調査は、廃炉作業中の福島第1原発を含めた17の商用原発が立地する34自治体(13道県、21市町村)と、避難計画などが求められる30キロ圏内の121自治体(8府県、113市町村)の計155自治体の首長と議会を対象に9~11月に実施。首長には再稼働の是非や自治体の関与のあり方、電力会社との安全協定の締結状況などを尋ねた。議会には再稼働に関する意見書の採択について聞いた。首長は福島県飯舘村、福井県池田町を除く153自治体、議会は飯舘村を除く154自治体から回答を得た。
現在は主に立地自治体に事実上認められている再稼働の同意権や立ち入り調査権について、周辺自治体にも拡大する必要性に対する首長の回答は、必要56▽一部必要7▽必要ない24▽分からない1▽その他60▽無回答5--となった。「必要」「一部必要」とした63自治体のうち60が周辺自治体。これら60自治体のうち、16自治体が再稼働に反対する考えを示した。
一方、福井県など10の立地自治体が「必要ない」と答え、周辺自治体との温度差が浮き彫りとなった。ただし、立地自治体の中でも、福島第1原発事故に見舞われた福島県大熊町が「ひとたび事故が起これば影響は広範囲に及ぶ」として、周辺自治体の同意権を「必要」と答えたほか、日本原子力発電東海第2原発を抱える茨城県東海村も「一部必要」と回答した。

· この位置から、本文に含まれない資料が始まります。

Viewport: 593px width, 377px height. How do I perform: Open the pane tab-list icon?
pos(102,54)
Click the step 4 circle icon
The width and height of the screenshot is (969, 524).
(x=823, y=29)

議会では、12の周辺自治体が再稼働の際に立地自治体並みの権限を求める意見書を採択していた。このうち6自治体は再稼働反対や、慎重な対応を求める意見書も採択した。【鳥井真平、岡田英、高橋一隆】
【ことば】原発再稼働に対する自治体の権限
自治体が原発再稼働に関与する権限を定めた法律はない。ただ、電力各社は立地する道県や市町村と安全協定を結び、設備の新増設や改造、廃炉について事前了解を得るよう努めてきた。立地自治体の同意がないまま運転を再開した事例はなく、原発再稼働の事実上の要件となっている。